Whose Sustainability Counts? Board Governance, ESG Ratings, and Sustainable Development Goals: Evidence on the ESG–SDG Wedge
Mohamed Hegazy, Diego Prior, Mahmoud ZareaABSTRACT
Institutional investors increasingly rely on ESG ratings to evaluate financially material sustainability risks, while governments promote corporate alignment with the United Nations Sustainable Development Goals (SDGs). Because these frameworks differ substantially in capital market salience and monitoring intensity, board oversight may not uniformly enhance sustainability performance but instead reallocate attention across competing evaluative regimes. Drawing on institutional logics theory and the attention‐based view of the firm, we develop the ESG–SDG wedge, a novel measure capturing within‐industry‐year divergence between standardized ESG ratings and SDG alignment breadth. Using panel data on 951 publicly listed firms across US and European markets from 2018 to 2023 (4404 firm‐year observations), we estimate two‐way fixed effects (TWFE) models and implement staggered difference‐in‐differences designs around 173 CSR committee adoption events using the Sun and Abraham (2021) interaction‐weighted estimator combined with inverse probability weighting. We find that CSR committees are associated with ESG–SDG wedges 0.21 standard deviations larger than comparable peers, with causal estimates approaching 0.30 standard deviations under validated parallel trends.
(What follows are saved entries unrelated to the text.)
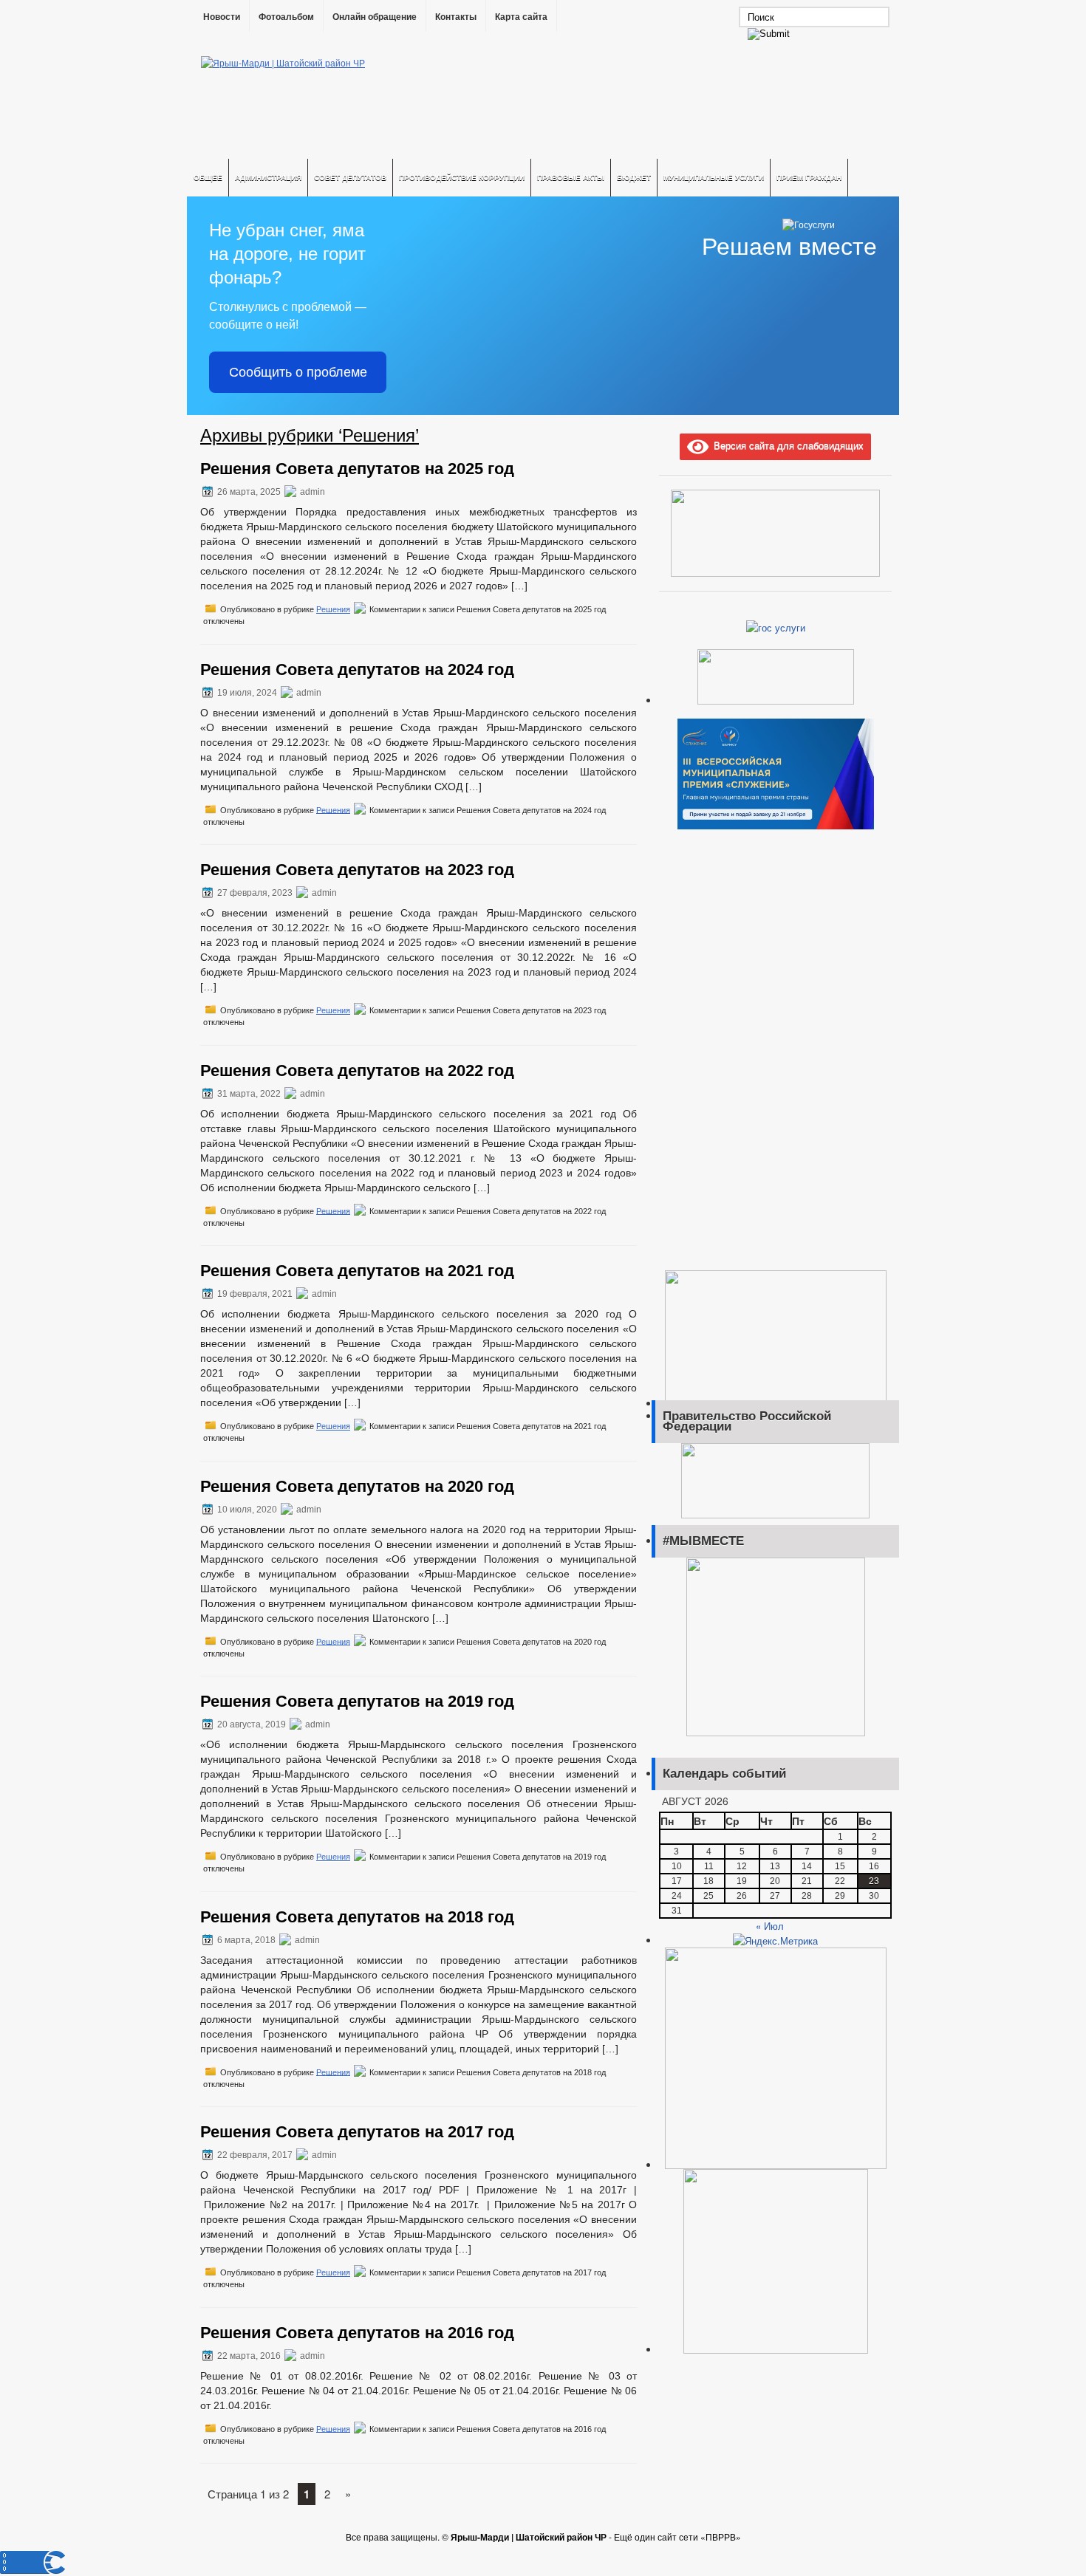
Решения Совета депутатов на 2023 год (357, 869)
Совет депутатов (350, 177)
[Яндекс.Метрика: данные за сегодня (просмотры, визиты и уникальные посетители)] (775, 1940)
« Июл (770, 1926)
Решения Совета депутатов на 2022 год (357, 1070)
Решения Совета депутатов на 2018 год (357, 1917)
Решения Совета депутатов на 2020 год (357, 1486)
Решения (333, 609)
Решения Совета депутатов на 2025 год (357, 468)
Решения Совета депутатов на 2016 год (357, 2332)
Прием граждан (808, 177)
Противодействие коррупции (462, 177)
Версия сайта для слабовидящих (786, 445)
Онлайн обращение (374, 17)
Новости (221, 17)
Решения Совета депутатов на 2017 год (357, 2132)
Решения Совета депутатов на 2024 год (357, 669)
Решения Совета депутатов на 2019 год (357, 1701)
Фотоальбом (286, 17)
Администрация (268, 177)
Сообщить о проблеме (298, 372)
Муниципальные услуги (713, 177)
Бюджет (634, 177)
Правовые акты (570, 177)
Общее (208, 177)
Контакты (456, 17)
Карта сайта (521, 17)
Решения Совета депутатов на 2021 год (357, 1270)
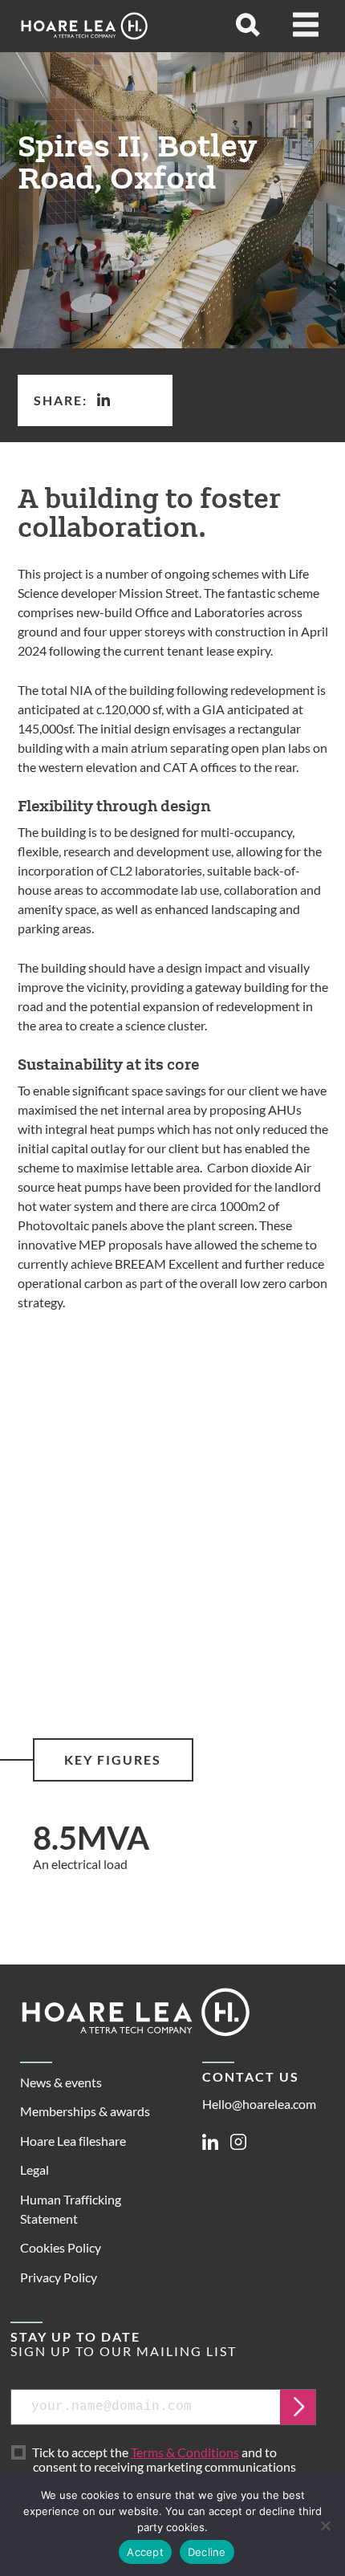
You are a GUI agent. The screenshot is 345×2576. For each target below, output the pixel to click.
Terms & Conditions (185, 2452)
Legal (34, 2169)
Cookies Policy (60, 2247)
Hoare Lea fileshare (73, 2140)
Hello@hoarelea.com (259, 2103)
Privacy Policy (58, 2277)
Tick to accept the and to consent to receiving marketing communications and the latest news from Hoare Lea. (167, 2467)
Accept (145, 2552)
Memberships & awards (85, 2111)
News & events (61, 2082)
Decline (207, 2552)
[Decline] (325, 2525)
Board industry‐financial expertise exhibits similar patterns. Mechanism analyses reveal pronounced asymmetry: Governance structures relate substantially more strongly to ESG ratings than to SDG alignment. This divergence is concentrated among US firms relative to European counterparts and varies systematically across industries with differing ESG materiality profiles. These findings challenge the assumption that specialized oversight uniformly strengthens multidimensional sustainability performance. Board governance reallocates constrained attention toward criteria embedded in capital market processes, generating systematic divergence across sustainability frameworks—with important implications for corporate sustainability governance design, ESG investment strategy, and sustainable development policy.